Source data
========
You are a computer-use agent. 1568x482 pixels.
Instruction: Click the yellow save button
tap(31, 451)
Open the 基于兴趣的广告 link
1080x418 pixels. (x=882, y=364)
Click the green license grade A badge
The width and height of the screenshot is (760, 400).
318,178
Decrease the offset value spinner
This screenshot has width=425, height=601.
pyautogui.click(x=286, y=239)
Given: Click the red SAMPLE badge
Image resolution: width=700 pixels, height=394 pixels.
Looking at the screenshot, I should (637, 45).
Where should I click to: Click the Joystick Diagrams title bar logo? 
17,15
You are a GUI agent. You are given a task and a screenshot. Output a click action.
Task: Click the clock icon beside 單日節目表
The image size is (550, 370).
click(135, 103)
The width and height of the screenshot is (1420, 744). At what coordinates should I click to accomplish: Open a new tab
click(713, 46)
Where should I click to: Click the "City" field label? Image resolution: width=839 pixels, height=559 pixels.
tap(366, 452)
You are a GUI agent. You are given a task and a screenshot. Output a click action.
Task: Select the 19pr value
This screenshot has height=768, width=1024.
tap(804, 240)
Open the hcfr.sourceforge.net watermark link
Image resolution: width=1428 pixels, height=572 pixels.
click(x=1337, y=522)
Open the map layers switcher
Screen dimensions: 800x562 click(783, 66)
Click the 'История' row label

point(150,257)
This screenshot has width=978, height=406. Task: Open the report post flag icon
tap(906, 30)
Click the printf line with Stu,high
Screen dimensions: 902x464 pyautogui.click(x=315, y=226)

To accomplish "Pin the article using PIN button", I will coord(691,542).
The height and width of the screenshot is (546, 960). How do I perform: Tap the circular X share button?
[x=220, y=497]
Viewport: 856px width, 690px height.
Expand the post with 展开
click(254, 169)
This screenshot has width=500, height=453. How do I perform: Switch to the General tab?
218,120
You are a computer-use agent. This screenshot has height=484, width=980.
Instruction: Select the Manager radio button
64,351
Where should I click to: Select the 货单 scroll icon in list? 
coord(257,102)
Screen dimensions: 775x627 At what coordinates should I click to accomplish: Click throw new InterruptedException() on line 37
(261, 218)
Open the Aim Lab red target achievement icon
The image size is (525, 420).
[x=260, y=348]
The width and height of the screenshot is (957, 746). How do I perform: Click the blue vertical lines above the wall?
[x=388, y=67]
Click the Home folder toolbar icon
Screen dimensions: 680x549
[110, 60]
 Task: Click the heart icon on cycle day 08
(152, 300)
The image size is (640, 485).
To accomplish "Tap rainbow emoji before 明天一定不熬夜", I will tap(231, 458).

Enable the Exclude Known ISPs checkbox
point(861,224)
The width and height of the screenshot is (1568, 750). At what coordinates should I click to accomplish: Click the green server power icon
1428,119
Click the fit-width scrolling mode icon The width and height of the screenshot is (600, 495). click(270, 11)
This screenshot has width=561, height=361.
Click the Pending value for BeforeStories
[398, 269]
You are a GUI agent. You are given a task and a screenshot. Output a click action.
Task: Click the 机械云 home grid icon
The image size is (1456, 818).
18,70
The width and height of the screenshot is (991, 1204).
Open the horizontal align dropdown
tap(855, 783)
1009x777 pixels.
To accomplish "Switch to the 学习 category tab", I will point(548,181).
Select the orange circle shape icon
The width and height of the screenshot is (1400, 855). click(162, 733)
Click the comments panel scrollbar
========
_The task_: Without leaving anything out, output all of the data above exactly.

_Answer box_:
You are a computer-use agent. 1568x482 pixels.
Instruction: Click the yellow save button
tap(31, 451)
Open the 基于兴趣的广告 link
1080x418 pixels. (x=882, y=364)
Click the green license grade A badge
The width and height of the screenshot is (760, 400).
318,178
Decrease the offset value spinner
This screenshot has width=425, height=601.
pyautogui.click(x=286, y=239)
Given: Click the red SAMPLE badge
Image resolution: width=700 pixels, height=394 pixels.
Looking at the screenshot, I should (637, 45).
Where should I click to: Click the Joystick Diagrams title bar logo? 
17,15
You are a GUI agent. You are given a task and a screenshot. Output a click action.
Task: Click the clock icon beside 單日節目表
The image size is (550, 370).
click(135, 103)
The width and height of the screenshot is (1420, 744). At what coordinates should I click to accomplish: Open a new tab
click(713, 46)
Where should I click to: Click the "City" field label? Image resolution: width=839 pixels, height=559 pixels.
tap(366, 452)
You are a GUI agent. You are given a task and a screenshot. Output a click action.
Task: Select the 19pr value
This screenshot has height=768, width=1024.
tap(804, 240)
Open the hcfr.sourceforge.net watermark link
Image resolution: width=1428 pixels, height=572 pixels.
click(x=1337, y=522)
Open the map layers switcher
Screen dimensions: 800x562 click(783, 66)
Click the 'История' row label

point(150,257)
This screenshot has width=978, height=406. Task: Open the report post flag icon
tap(906, 30)
Click the printf line with Stu,high
Screen dimensions: 902x464 pyautogui.click(x=315, y=226)

To accomplish "Pin the article using PIN button", I will coord(691,542).
The height and width of the screenshot is (546, 960). How do I perform: Tap the circular X share button?
[x=220, y=497]
Viewport: 856px width, 690px height.
Expand the post with 展开
click(254, 169)
This screenshot has width=500, height=453. How do I perform: Switch to the General tab?
218,120
You are a computer-use agent. This screenshot has height=484, width=980.
Instruction: Select the Manager radio button
64,351
Where should I click to: Select the 货单 scroll icon in list? 
coord(257,102)
Screen dimensions: 775x627 At what coordinates should I click to accomplish: Click throw new InterruptedException() on line 37
(261, 218)
Open the Aim Lab red target achievement icon
The image size is (525, 420).
[x=260, y=348]
The width and height of the screenshot is (957, 746). How do I perform: Click the blue vertical lines above the wall?
[x=388, y=67]
Click the Home folder toolbar icon
Screen dimensions: 680x549
[110, 60]
 Task: Click the heart icon on cycle day 08
(152, 300)
The image size is (640, 485).
To accomplish "Tap rainbow emoji before 明天一定不熬夜", I will tap(231, 458).

Enable the Exclude Known ISPs checkbox
point(861,224)
The width and height of the screenshot is (1568, 750). At what coordinates should I click to accomplish: Click the green server power icon
1428,119
Click the fit-width scrolling mode icon The width and height of the screenshot is (600, 495). click(270, 11)
This screenshot has width=561, height=361.
Click the Pending value for BeforeStories
[398, 269]
You are a GUI agent. You are given a task and a screenshot. Output a click action.
Task: Click the 机械云 home grid icon
The image size is (1456, 818).
18,70
The width and height of the screenshot is (991, 1204).
Open the horizontal align dropdown
tap(855, 783)
1009x777 pixels.
To accomplish "Switch to the 学习 category tab", I will point(548,181).
Select the orange circle shape icon
The width and height of the screenshot is (1400, 855). click(162, 733)
Click the comments panel scrollbar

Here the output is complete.